From Stephanie L. Vettenburg-Shaffer:
The McKean County community has come together in a tremendous way to help each other during this time. Facebook pages have been created to advertise county resources; people have stood outside of stores handing out food; groups of citizens have joined together to help their neighbors run errands, such as grocery shopping; and there have been campaigns to encourage people to order gift certificates from local restaurants. Other businesses and individuals have started making hand sanitizer and face masks.
Since the Governor’s Order has come out, businesses have temporarily closed and people have tried to stay home except as necessary. Many people in our community are forced to make a great sacrifice for all of us – some who are temporarily out of work and others who are forced to work despite the risk. We owe all of them immeasurable gratitude.
Of course, the Governor’s Order required certain businesses to temporarily close their physical operations and the list has been modified over the last few days. Law enforcement has been tasked with enforcement. The District Attorney’s Office, local police chiefs, and state police are in frequent contact and we have a protocol for responding to any concerns. Of course, we are also in frequent contact with county and state officials.
Our 911 Center has received calls from people about area businesses. Any such calls should be directed to the police department in the jurisdiction of that business’s location rather than 911 so the lines are free to receive emergency calls.

^^^^

#### Problems to work on:
[1] Reproduce the McKean County statement word for word, everything from "Our 911 Center" down to "receive emergency calls.".
[2] Continue the McKean County statement on the community's response to the Governor's Order from its last sentence.

^^^^

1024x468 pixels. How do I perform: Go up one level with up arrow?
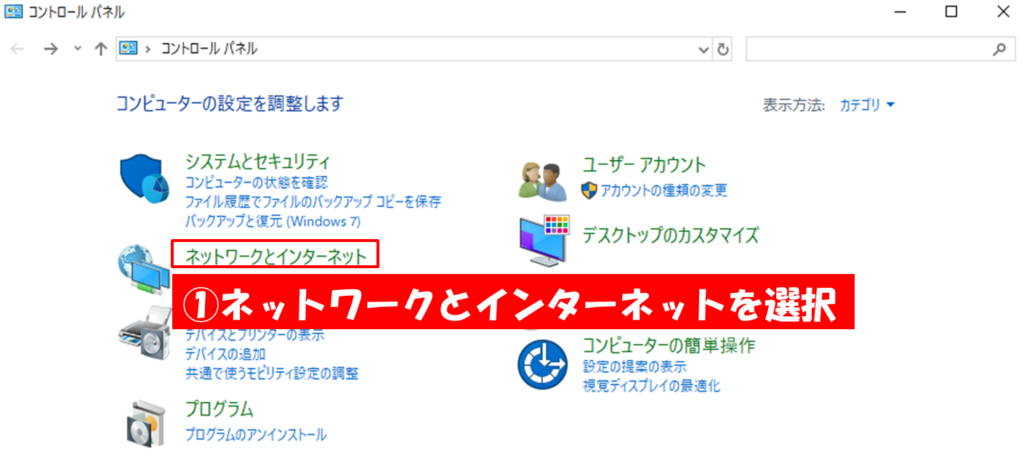[101, 49]
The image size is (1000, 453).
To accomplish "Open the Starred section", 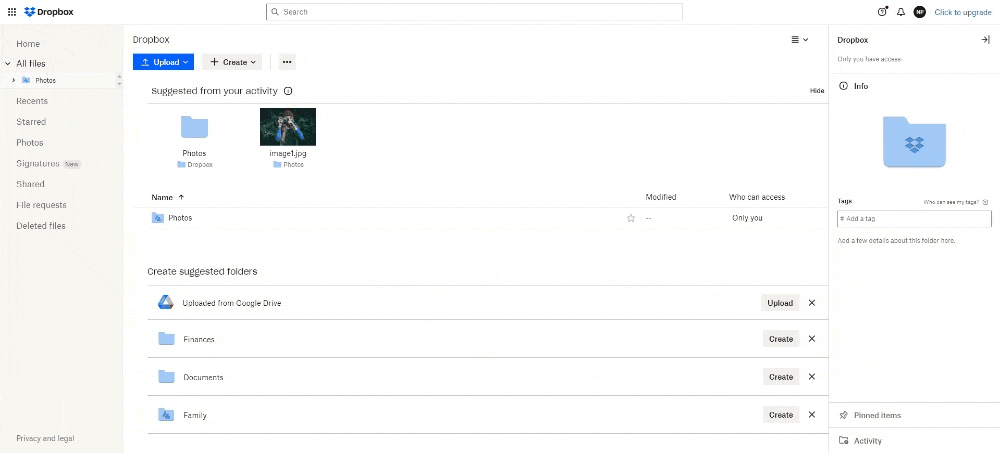I will (31, 122).

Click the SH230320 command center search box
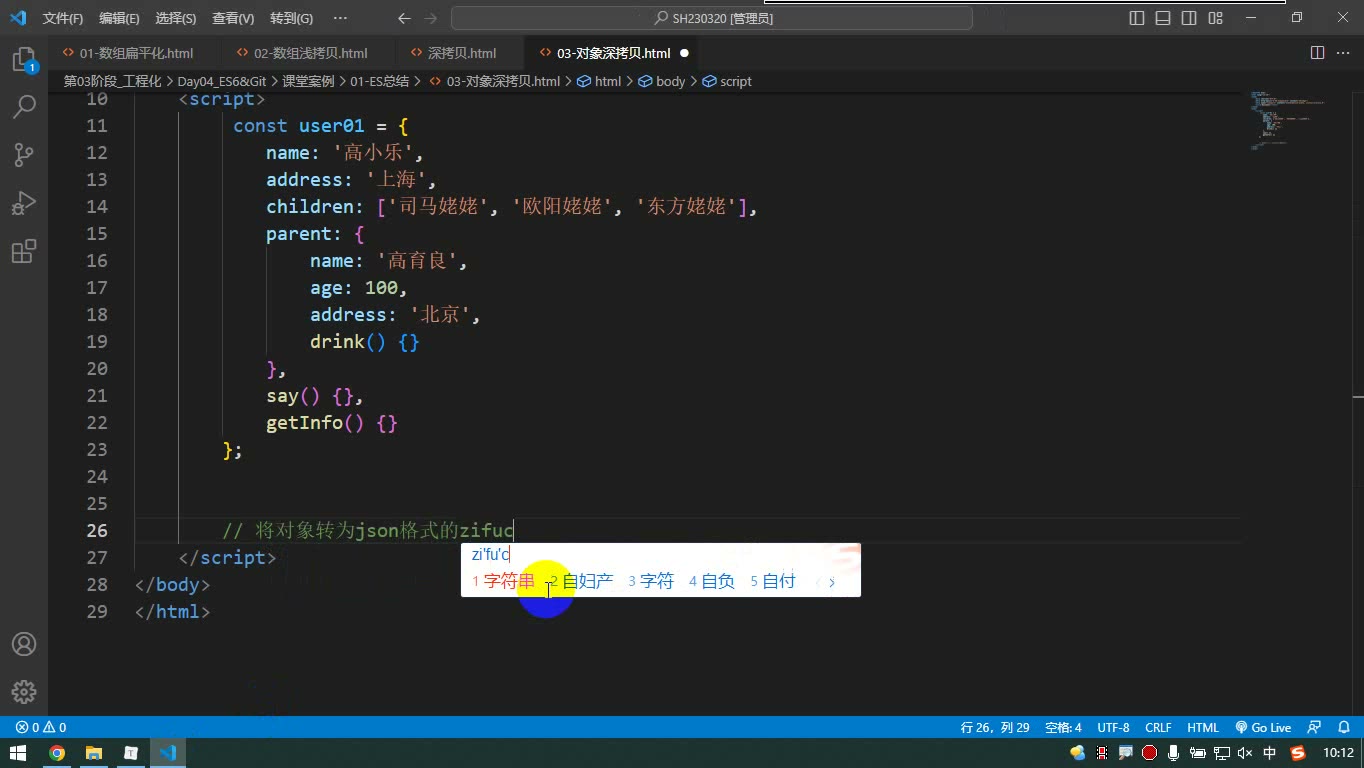pyautogui.click(x=711, y=18)
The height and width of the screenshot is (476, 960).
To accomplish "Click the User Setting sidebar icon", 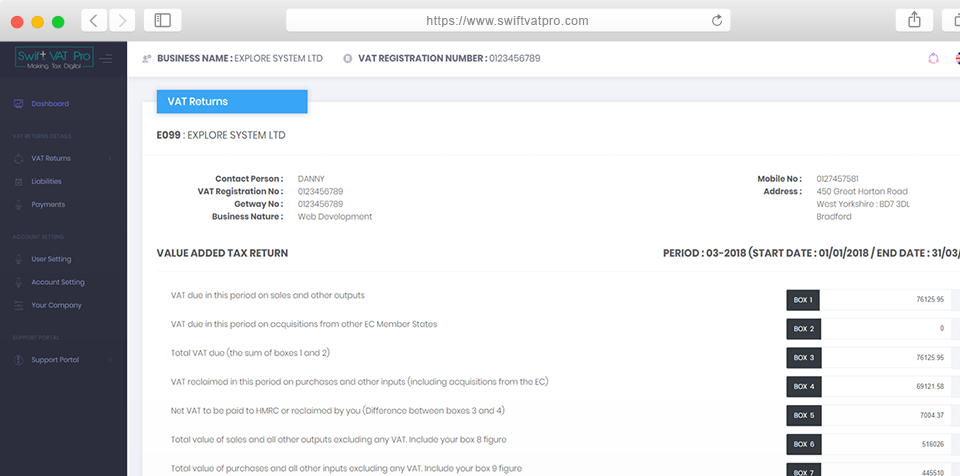I will pyautogui.click(x=18, y=259).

^^^^

#### Answers below:
[1]
Our 911 Center has received calls from people about area businesses. Any such calls should be directed to the police department in the jurisdiction of that business’s location rather than 911 so the lines are free to receive emergency calls.

[2]
When the officers receive a complaint about a business (and there have only been a few), they review the list of “life-sustaining businesses” and consider the type of business that is the subject of the complaint. The list of the type of businesses that are permitted to continue physical operations under the Governor’s Order is available to anyone. It can be found at https://dced.pa.gov/; click on “life-sustaining business list.” Of course, everything is fluid and this is an unprecedented circumstance.
Every member of society is anxious. From our end, we believe a calm and rational approach to enforcement is best and that is how the officers are reviewing each complaint. If it is unclear, there are additional discussions with the business owner and with the District Attorney’s Office and, if need be, state officials.
Ultimately this is a health emergency. It will be the medical professionals and cooperation of each member of society who gets us through this. Our hope is that, by urging compliance, law enforcement’s role will be minimal and they may not need to be involved at all.
We are all members of this community as are the people operating local businesses. From their end, business owners should post a copy of their waiver, if they receive one.
Another area of concern during this tense time is the possibility of our citizens becoming the victim of a coronavirus-related scam. The US Attorney’s Office and the Attorney General have formed a task force to take complaints regarding coronavirus-related fraud as well as price-gauging.
They report scams that offer fake vaccines, medication or surgical masks or others who pretend to be a doctor or charity asking for money. We are encouraged to confirm identity of any charity seeking donations; verify any website is the official website rather than one with a similar name that can steal our information; and avoid giving any personal information over the phone such as social security number or bank account.